- _Work task_
Only the lines from the one holding "The width and height of the screenshot is (999, 648)." to the end of the data should be echoed, exactly as they appear, minus the pictures.

- _Excerpted records_

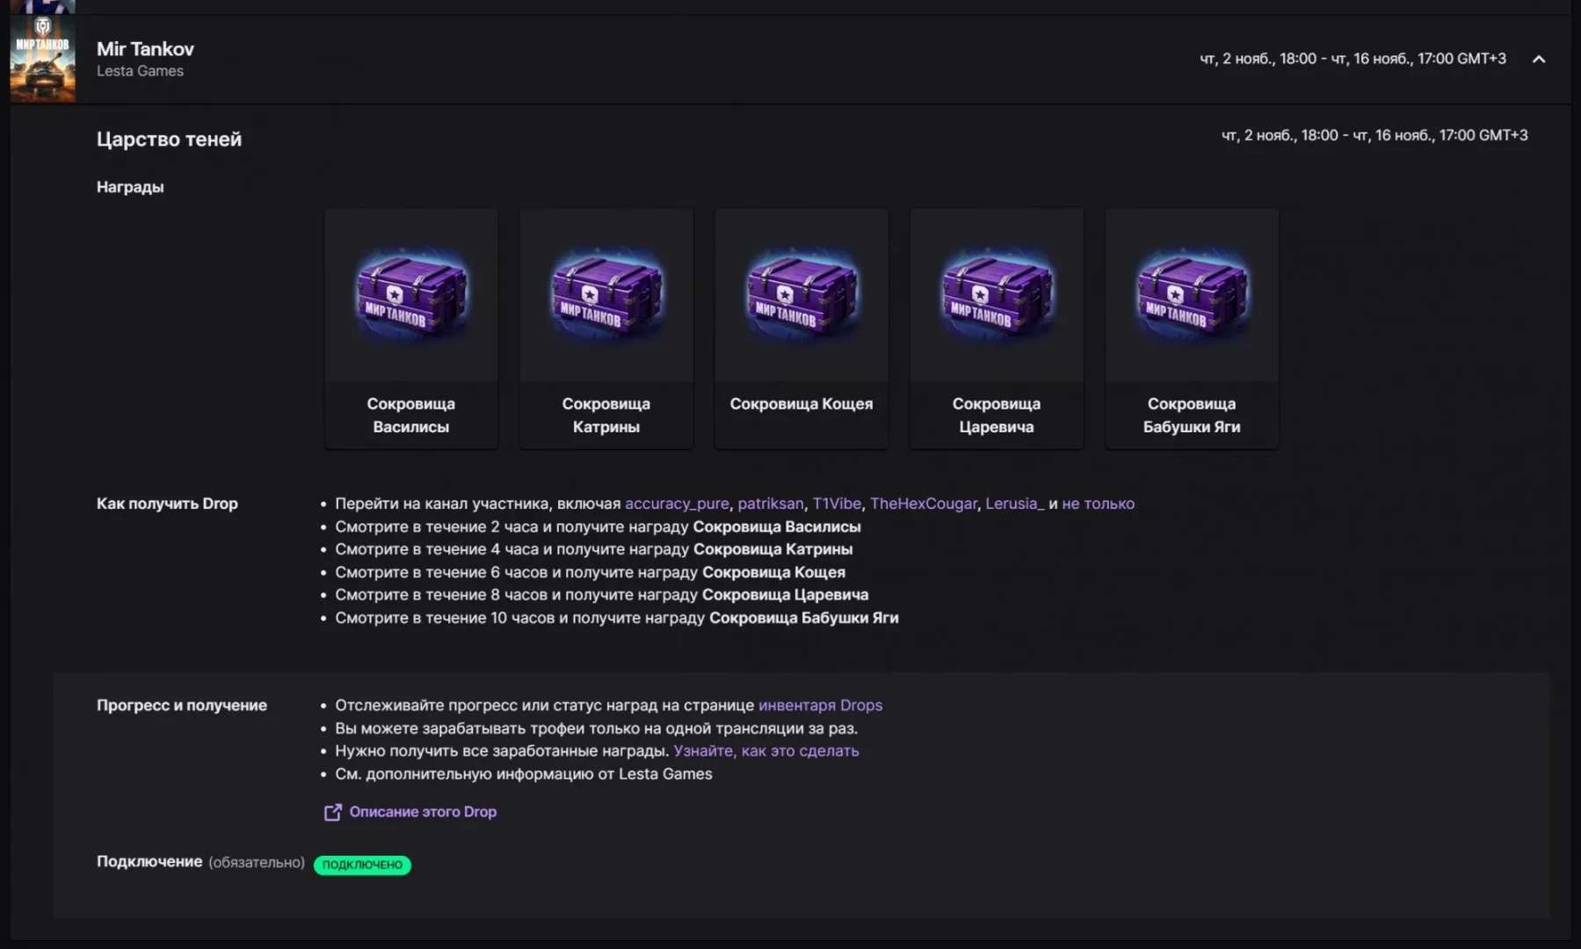This screenshot has width=1581, height=949.
Task: Click the Сокровища Василисы chest icon
Action: [411, 294]
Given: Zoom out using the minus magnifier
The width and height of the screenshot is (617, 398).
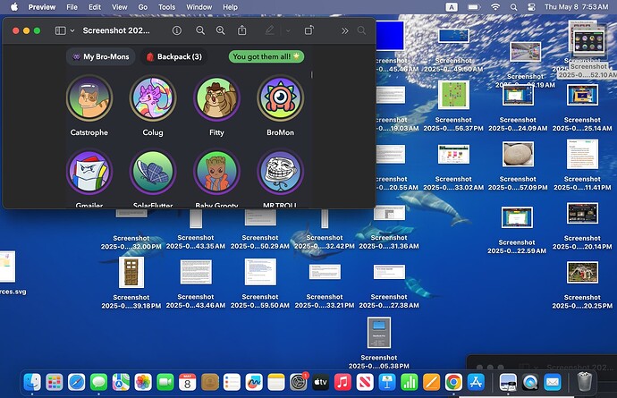Looking at the screenshot, I should (199, 30).

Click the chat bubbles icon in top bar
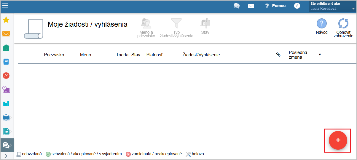point(237,6)
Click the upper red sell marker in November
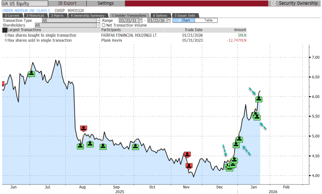 click(187, 154)
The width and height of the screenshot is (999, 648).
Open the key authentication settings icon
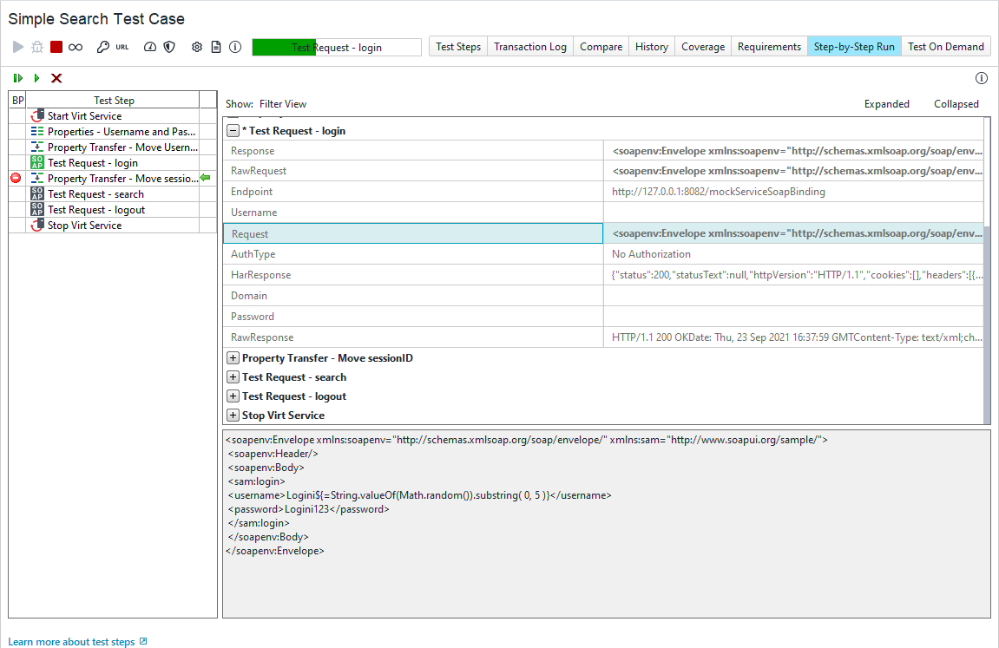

- _Task response_
The width and height of the screenshot is (999, 648).
Open the key authentication settings icon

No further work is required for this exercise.